L’économie américaine a du mal à décoller, l’Europe ralentit au Nord et régresse au Sud : il ne reste donc comme moteur possible de la reprise que l’Asie. Mais voici qu’à son tour la Chine s’essouffle et aussi la Corée du Sud et Taïwan. Le Japon finira par resurgir mais certainement pas avant deux ou trois ans. Les économies asiatiques n’ont donc pas pris le relais de l’Occident, contrairement à quelques prophéties médiatiques à la mode. Le « découplage » si souvent annoncé entre Asie et Occident n’a pas eu lieu : l’Occident tire l’Orient et pas l’inverse. On ne sait qui a inventé le terme de BRIC (Brésil, Russie, Inde, Chine) et lui a assigné le futur de la planète, mais un slogan ne fait pas la croissance : en tout cas, pas celui-ci. Comment alors devrait-on expliquer le succès indéniable jusqu’ici, de l’Asie émergente mais aussi ses insuffisances ?

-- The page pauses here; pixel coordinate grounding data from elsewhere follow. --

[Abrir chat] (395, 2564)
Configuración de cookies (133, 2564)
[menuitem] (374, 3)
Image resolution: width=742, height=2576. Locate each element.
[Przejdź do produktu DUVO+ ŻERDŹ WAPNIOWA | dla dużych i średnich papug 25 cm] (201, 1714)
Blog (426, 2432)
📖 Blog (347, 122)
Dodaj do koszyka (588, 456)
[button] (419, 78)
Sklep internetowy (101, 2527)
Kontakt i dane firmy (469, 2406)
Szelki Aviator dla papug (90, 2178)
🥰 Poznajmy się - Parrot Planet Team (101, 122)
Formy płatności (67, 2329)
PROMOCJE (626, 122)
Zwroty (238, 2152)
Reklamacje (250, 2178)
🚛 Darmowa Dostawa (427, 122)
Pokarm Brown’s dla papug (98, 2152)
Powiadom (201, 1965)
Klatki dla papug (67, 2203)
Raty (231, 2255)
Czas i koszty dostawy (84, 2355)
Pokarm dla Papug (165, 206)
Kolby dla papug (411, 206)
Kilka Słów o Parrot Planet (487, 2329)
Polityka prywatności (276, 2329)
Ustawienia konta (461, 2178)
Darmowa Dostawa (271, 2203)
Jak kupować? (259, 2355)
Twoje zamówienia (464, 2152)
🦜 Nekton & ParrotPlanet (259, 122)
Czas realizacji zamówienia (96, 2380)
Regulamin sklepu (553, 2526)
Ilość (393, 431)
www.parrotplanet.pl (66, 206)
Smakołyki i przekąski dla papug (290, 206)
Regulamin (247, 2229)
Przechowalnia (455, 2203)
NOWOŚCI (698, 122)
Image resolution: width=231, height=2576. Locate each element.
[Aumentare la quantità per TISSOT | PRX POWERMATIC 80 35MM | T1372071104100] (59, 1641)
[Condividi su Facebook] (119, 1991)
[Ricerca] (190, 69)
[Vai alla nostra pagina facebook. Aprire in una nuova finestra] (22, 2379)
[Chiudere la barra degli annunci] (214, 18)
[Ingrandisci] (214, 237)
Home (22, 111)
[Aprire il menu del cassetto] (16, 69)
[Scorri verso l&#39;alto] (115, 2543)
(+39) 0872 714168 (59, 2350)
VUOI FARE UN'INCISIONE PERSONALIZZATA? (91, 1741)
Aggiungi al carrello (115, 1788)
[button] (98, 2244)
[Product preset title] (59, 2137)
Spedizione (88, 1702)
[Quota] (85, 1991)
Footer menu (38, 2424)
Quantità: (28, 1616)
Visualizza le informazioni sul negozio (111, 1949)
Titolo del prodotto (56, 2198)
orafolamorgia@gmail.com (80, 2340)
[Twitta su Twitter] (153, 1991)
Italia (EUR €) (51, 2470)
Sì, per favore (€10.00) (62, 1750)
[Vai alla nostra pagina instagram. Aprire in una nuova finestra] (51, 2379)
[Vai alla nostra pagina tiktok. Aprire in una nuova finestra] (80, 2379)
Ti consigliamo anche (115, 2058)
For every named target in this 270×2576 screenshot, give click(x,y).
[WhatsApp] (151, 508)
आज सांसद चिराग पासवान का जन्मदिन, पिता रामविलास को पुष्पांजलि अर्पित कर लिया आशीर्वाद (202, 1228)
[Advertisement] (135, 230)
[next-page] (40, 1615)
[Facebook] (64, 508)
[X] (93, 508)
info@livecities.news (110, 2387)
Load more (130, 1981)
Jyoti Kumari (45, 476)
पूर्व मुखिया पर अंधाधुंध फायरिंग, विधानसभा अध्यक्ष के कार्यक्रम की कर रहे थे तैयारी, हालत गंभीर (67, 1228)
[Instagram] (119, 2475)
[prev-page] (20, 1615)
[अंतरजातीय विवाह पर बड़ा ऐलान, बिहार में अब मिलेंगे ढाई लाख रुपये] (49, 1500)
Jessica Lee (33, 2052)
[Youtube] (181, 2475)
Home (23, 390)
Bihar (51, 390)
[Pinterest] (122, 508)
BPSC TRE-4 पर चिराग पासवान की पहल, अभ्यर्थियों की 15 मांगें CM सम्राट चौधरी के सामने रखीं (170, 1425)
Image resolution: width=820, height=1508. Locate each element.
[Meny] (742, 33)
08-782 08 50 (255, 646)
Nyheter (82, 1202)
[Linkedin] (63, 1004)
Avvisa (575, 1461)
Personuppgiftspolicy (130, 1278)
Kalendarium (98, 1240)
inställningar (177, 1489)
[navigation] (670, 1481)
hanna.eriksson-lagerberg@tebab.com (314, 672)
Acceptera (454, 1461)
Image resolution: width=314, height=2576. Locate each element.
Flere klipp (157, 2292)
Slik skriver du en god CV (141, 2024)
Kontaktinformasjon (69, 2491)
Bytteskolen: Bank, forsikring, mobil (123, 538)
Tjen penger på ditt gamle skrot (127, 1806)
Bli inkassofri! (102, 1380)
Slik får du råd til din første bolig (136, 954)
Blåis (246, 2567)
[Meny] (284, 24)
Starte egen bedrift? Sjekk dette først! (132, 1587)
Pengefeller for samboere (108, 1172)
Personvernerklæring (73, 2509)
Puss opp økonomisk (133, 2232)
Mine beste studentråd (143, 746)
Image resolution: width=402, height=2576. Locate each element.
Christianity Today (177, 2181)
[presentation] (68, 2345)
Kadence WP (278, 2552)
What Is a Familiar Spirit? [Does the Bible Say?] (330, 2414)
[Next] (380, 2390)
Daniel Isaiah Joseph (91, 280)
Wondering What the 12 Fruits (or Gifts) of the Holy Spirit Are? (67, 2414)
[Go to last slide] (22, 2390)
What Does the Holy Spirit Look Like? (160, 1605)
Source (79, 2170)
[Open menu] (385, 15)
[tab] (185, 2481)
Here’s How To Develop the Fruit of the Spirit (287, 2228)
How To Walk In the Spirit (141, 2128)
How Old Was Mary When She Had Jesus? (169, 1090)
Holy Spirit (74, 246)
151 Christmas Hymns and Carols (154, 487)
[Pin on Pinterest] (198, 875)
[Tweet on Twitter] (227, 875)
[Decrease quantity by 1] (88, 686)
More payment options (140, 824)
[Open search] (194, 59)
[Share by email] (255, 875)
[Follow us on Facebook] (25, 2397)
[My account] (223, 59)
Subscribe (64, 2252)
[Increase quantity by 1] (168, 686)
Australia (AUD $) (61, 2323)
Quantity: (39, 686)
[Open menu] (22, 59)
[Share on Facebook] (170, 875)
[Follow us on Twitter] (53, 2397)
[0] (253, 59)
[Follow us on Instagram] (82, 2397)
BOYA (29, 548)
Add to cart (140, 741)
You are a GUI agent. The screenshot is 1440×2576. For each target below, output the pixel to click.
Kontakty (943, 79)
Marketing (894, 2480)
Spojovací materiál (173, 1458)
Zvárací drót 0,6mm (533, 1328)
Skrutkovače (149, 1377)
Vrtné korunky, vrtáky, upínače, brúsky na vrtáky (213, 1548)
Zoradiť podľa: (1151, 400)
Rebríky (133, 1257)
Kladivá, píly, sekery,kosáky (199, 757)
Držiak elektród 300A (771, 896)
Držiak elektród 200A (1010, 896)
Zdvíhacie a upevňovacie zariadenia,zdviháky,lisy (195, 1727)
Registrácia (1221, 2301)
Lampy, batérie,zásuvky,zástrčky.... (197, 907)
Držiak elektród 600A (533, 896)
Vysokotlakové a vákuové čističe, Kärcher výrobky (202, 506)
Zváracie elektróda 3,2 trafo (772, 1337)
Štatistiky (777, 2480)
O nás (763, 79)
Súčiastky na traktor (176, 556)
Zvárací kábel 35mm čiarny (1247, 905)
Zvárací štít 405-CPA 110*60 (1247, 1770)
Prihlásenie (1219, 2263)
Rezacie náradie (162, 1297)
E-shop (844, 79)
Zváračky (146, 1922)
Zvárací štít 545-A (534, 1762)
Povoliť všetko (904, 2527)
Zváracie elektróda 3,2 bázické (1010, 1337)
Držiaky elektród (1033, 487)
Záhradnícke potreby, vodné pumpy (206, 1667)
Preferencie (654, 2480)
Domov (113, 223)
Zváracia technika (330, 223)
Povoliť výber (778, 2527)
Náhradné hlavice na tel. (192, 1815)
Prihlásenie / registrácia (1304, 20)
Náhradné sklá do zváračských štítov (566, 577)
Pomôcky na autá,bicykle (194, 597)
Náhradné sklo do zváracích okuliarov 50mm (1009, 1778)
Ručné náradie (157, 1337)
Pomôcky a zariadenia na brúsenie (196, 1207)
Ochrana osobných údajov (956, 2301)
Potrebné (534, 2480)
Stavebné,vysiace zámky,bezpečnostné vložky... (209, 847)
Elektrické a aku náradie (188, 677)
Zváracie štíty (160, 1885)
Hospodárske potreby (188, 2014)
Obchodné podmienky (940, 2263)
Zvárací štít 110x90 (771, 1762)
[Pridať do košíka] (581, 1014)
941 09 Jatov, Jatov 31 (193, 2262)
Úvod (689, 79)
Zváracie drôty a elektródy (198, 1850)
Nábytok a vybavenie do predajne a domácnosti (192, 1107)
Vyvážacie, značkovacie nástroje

Les économistes du développement s’entendent désormais pour assigner à l’état de droit et à la qualité des institutions publiques, la capacité d’enrichissement des nations. Cette théorie n’est pas totalement vérifiée par l’Asie. En Chine, les institutions font défaut et en Corée, c’est l’alliance des gouvernements et d’entrepreneurs à quasi monopoles (les Chaebol, tels Hyundai et Samsung) qui est le moteur de l’économie. Il faut donc, dans cette partie du monde, se replier sur une autre théorie explicative, quelque peu surannée, et qui doit à la culture autant qu’aux institutions. Il suffit d’ailleurs de visiter les entreprises en Asie pour constater que la discipline rigoureuse qui y règne et l’éthique du travail déterminent la haute productivité : ces particularismes culturels coïncident bien avec ce que l’on connaît de l’idéologie confucianiste. Celle-ci, même en démocratie et en dépit de la montée universelle des individualismes, sous-tend encore les comportements collectifs de l’Asie du Nord-Est. La rigueur de l’organisation du travail qui en découle éclaire – sans jamais expliquer complètement – la préférence des entreprises pour la production de masse mais aussi de qualité, avec un talent particulier pour la reproduction à l’identique et pour l’assemblage, qu’il s’agisse de vaisseaux, d’automobiles, d’ustensiles ménagers ou de microprocesseurs. Reproduction et assemblage, sur des modèles le plus souvent conçus en Occident, constituent le soubassement industriel de ces pays émergents (la Chine) ou émergés (Taïwan, Corée du Sud).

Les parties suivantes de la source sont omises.